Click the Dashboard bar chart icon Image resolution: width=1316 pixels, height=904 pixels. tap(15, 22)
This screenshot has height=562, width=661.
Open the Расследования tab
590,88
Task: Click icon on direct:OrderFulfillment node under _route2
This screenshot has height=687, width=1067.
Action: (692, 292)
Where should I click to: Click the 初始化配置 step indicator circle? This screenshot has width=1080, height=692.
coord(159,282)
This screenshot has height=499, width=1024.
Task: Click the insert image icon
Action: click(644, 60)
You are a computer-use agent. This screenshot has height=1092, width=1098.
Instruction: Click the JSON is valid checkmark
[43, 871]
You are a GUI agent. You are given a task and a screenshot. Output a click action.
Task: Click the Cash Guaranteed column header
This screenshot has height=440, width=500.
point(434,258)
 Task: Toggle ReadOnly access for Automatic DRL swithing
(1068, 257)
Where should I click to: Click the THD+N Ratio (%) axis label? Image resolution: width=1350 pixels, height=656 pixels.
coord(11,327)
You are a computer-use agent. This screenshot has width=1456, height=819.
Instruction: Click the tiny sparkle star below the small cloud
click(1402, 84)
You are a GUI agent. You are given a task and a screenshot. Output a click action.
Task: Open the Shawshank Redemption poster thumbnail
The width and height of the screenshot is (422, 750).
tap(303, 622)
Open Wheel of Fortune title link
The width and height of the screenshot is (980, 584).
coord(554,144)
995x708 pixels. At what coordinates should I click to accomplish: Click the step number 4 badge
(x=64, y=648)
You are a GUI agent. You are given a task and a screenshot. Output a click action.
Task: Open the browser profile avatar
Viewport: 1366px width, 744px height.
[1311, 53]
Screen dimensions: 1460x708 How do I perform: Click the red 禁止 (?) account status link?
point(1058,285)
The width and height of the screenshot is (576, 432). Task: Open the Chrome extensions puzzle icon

- **PROMPT**
Word for word, restate the lines above.

- **TASK RESPONSE**
Click the Dashboard bar chart icon Image resolution: width=1316 pixels, height=904 pixels. tap(15, 22)
This screenshot has height=562, width=661.
Open the Расследования tab
590,88
Task: Click icon on direct:OrderFulfillment node under _route2
This screenshot has height=687, width=1067.
Action: (692, 292)
Where should I click to: Click the 初始化配置 step indicator circle? This screenshot has width=1080, height=692.
coord(159,282)
This screenshot has height=499, width=1024.
Task: Click the insert image icon
Action: click(644, 60)
You are a computer-use agent. This screenshot has height=1092, width=1098.
Instruction: Click the JSON is valid checkmark
[43, 871]
You are a GUI agent. You are given a task and a screenshot. Output a click action.
Task: Click the Cash Guaranteed column header
This screenshot has height=440, width=500.
point(434,258)
 Task: Toggle ReadOnly access for Automatic DRL swithing
(1068, 257)
Where should I click to: Click the THD+N Ratio (%) axis label? Image resolution: width=1350 pixels, height=656 pixels.
coord(11,327)
You are a computer-use agent. This screenshot has width=1456, height=819.
Instruction: Click the tiny sparkle star below the small cloud
click(1402, 84)
You are a GUI agent. You are given a task and a screenshot. Output a click action.
Task: Open the Shawshank Redemption poster thumbnail
The width and height of the screenshot is (422, 750).
tap(303, 622)
Open Wheel of Fortune title link
The width and height of the screenshot is (980, 584).
coord(554,144)
995x708 pixels. At what coordinates should I click to accomplish: Click the step number 4 badge
(x=64, y=648)
You are a GUI agent. You are given a task and a screenshot. Output a click action.
Task: Open the browser profile avatar
Viewport: 1366px width, 744px height.
[1311, 53]
Screen dimensions: 1460x708 How do I perform: Click the red 禁止 (?) account status link?
point(1058,285)
The width and height of the screenshot is (576, 432). Task: Open the Chrome extensions puzzle icon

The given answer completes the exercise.